Not long after that, one dark, cold night, an ill wind blew. A red-haired man was seen walking the cobbled streets, his brown coat ragged, his hands cupped around his mouth, calling harshly, over and over, "Roxas? Roxas!"

When the startled townsfolk went out to investigate, he was nowhere to be seen. He had vanished into thin air.

The performance repeated itself night after night for nearly a month, by which stage many of the town's inhabitants had started packing up and leaving what could only be a cursed town. One particular family, hoping to be away before dawn, were the only ones to bear witness to the end of this nightly terror, when the man once again went stumbling down the street, passing right in front of them, tears rolling down his face, crying, "Roxas! Where are you?"

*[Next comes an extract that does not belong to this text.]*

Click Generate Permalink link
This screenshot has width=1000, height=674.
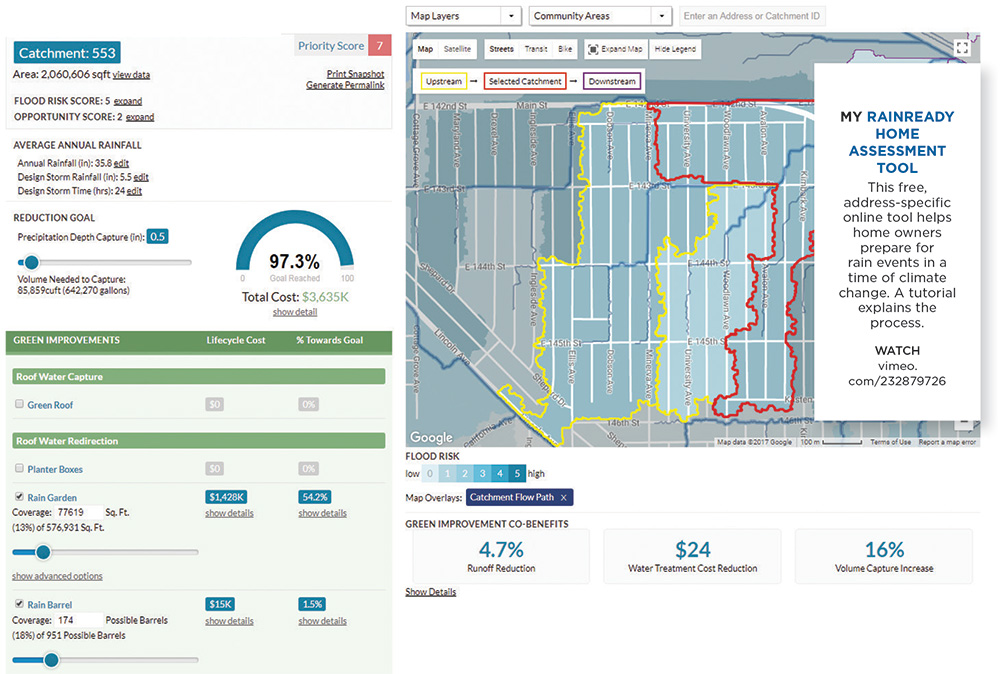[345, 85]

From the rooftops, a voice floated down teasingly, "You won't see him unless you address me properly!"

The phantom man clenched shaking fists, rage momentarily tearing his face, banishing all signs of need from his expression. It lasted only briefly, however. As the family watched on, he seemed to – visibly admit defeat. His shoulders slumping, he called mournfully, "Sora."

A blond boy appeared atop one of the empty houses, a sharp grin in place, before simply falling from the highest point. The redhead let out a pained cry, sprinting over to where the blond now lay crumpled on the ground. Weeping quietly, he gathered the boy in his arms, lifted his unresponsive, unconscious body, and staggered back out of town, flashing the watchers one agonised glance as he passed, before disappearing completely, the second he was through the gates.

There were no reappearances of the man after that, but the town emptied anyway. Different routes were formed to various points on the map, and the area was forgotten over time.

No new rumours emerged after this. Not of illness, not of strange men or noises, not of black beings or water, not of roses.

The forest, and its inhabitants, earthly or otherwise, faded once more into obscurity, and this time remained there.